EXERCISE MATERIALS START
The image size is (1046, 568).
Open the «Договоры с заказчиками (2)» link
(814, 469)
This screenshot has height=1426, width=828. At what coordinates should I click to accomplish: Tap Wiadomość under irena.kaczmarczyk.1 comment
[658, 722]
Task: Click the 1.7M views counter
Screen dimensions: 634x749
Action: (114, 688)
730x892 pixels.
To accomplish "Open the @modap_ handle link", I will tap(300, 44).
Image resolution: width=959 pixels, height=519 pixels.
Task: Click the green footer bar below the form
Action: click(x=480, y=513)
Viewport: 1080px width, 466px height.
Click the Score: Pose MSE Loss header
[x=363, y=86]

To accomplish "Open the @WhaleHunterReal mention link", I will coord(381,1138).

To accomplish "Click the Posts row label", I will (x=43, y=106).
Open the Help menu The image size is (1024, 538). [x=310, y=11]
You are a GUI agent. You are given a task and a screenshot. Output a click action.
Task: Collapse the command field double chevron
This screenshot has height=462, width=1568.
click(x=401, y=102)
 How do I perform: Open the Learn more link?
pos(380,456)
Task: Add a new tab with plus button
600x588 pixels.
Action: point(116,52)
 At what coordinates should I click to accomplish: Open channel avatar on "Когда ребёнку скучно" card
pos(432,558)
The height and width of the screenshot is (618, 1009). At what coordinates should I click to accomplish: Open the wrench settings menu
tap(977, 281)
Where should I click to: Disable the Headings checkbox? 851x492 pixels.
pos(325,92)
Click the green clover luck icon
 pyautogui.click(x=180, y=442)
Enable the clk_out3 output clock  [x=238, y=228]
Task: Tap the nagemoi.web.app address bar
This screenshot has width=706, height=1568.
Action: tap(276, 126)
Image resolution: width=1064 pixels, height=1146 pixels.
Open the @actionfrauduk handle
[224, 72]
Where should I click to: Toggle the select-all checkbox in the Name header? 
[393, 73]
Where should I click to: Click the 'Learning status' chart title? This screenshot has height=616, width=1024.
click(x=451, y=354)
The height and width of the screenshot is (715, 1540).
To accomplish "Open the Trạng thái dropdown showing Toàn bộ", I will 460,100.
EXERCISE MATERIALS END
_TASK INSTRUCTIONS_: Copy out each line of the material above, word for word, from the first down to the line containing "730x892 pixels.". Add nothing.

_EXERCISE ANSWER_:
The image size is (1046, 568).
Open the «Договоры с заказчиками (2)» link
(814, 469)
This screenshot has height=1426, width=828. At what coordinates should I click to accomplish: Tap Wiadomość under irena.kaczmarczyk.1 comment
[658, 722]
Task: Click the 1.7M views counter
Screen dimensions: 634x749
Action: (114, 688)
730x892 pixels.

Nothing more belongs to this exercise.